Grandpa Mike Erwin was born in Carroll County, Arkansas in 1867. He brought his family to southeast Kansas in 1898, traveling in covered wagons and bringing with them 99 head of cattle plus a few extra horses. My father was ten, Dale was eight and Tom was six. The family settled on a rented farm outside of Longton in Elk County. The two-story house, which still stands, is built of limestone rock and is on a bluff overlooking the lower-lying fields. This farm adjoined one owned by Thomas and Ellen (Hayworth) Stillwell.

Grandpa Erwin and his sons farmed that land for several years. He raised hogs and cattle, plus corn, oats and barley. During that time-period he kept, on average, sixteen head of work-mules, and taught his sons how to handle and care for them – in other words, how to be a “teamster.” He used a team or two of horses as well, but the big 1800-pound (on average) mules had more stamina. He also used horses and mules in the oilfields, as well as rented them out when he operated a feed barn and livery in Oklahoma. First-born son Odes – my father – learned the teamstering lessons well, and later in life would often state that the horse or mule didn’t live that could get the best of him.

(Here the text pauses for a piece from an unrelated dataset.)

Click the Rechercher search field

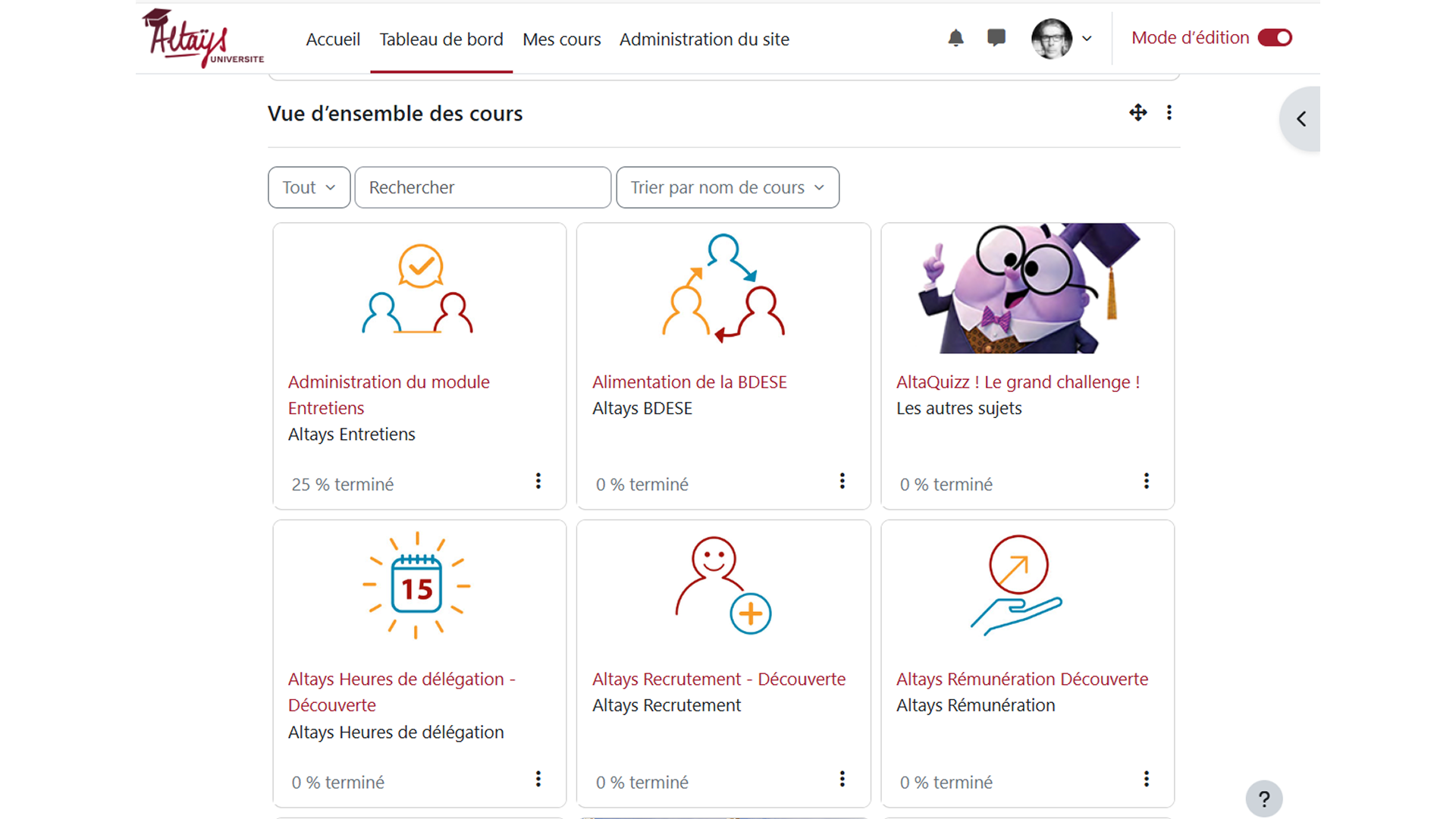[482, 187]
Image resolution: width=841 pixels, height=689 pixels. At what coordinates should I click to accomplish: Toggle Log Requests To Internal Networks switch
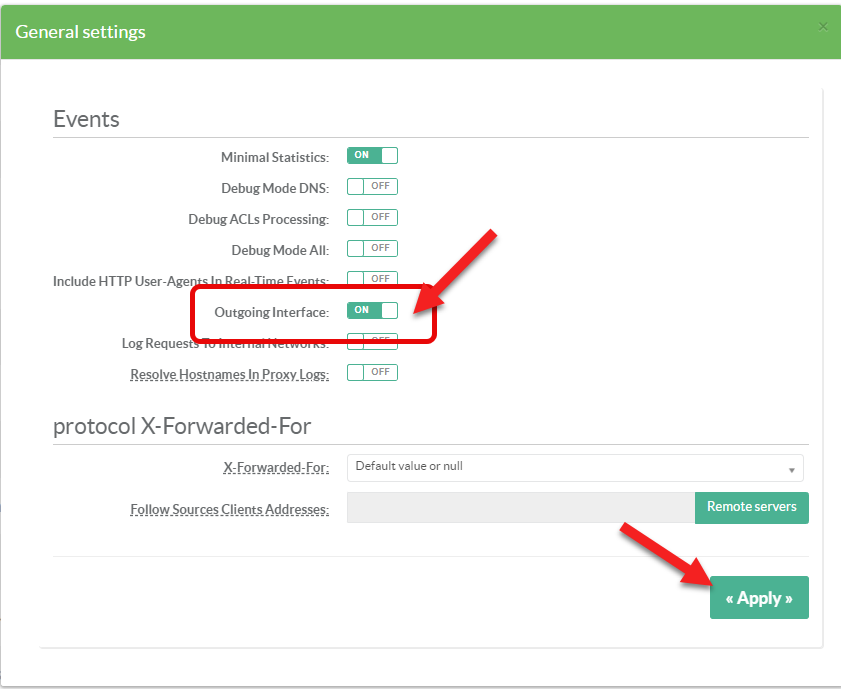(x=372, y=342)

Erwin’s Feed Barn in Ellis Oklahoma

During the 1922-1923 years there was an unusual amount of rain and snow, and at one point the Walnut and Little Walnut Rivers flooded all of the low-lying areas in Butler County, especially around Augusta where the two rivers meet. Two local lumber yards were faced with the prospect of watching their lumber and timber stocks float away. Both contracted Grandpa Erwin to move their merchandise to higher ground, as well as to round up and retrieve some that was about to float away. While one crew moved the dry timber, Grandpa used his big gentle grey team of horses named Dick and Dan – who would move or stop on verbal command – to pull a wagon in the shallow water, while he and two helpers waded around collecting the floating boards, then float them back to the wagon. He and his crew worked for several days gathering up lumber.

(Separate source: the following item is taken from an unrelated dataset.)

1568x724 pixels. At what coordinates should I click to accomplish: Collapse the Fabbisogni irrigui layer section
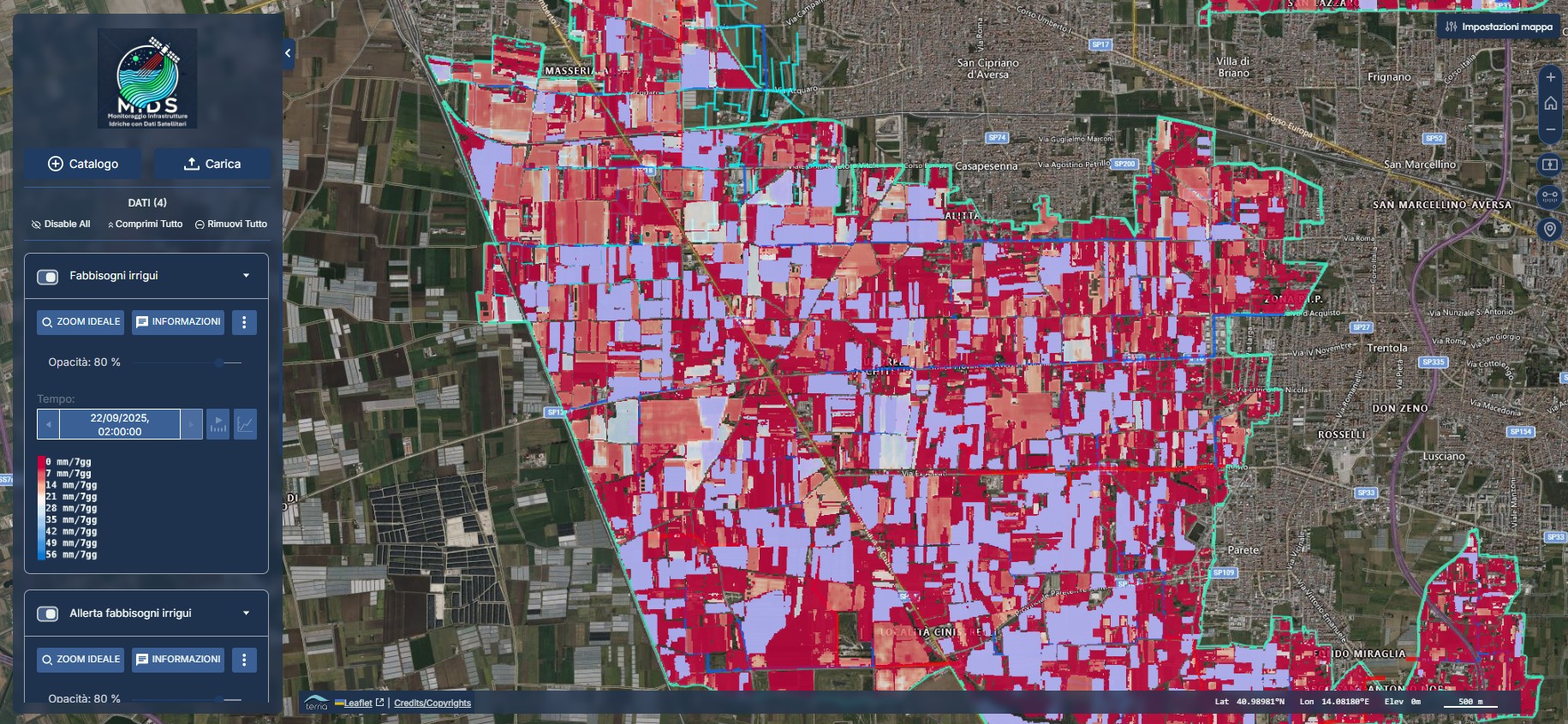pos(247,276)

Grandpa Erwin once confided to my brother Clifford that it was always his dream to own his own farm, but that early-on he could never get enough money for a down payment. And later, he drifted away from farming to become a full-time teamster. He and his crews followed the early “oil booms” in Kansas and Oklahoma, and later as a teamster southwest Kansas much like a trucking company operates today. Starting about 1925, however, the early internal combustion-powered trucks quickly put Grandpa’s mule teams out of business.

In the late 1930s, however, Grandpa and Grandma did finally buy some real estate, but this was their retirement home in Severy, Greenwood County, Kansas, only a few miles from Longton where they first lived in Kansas in 1898.

Grandpa Mike died in 1953, and Grandma Minnie passed in 1960. Both are buried in the Longton Cemetery. In a sense both had come full circle.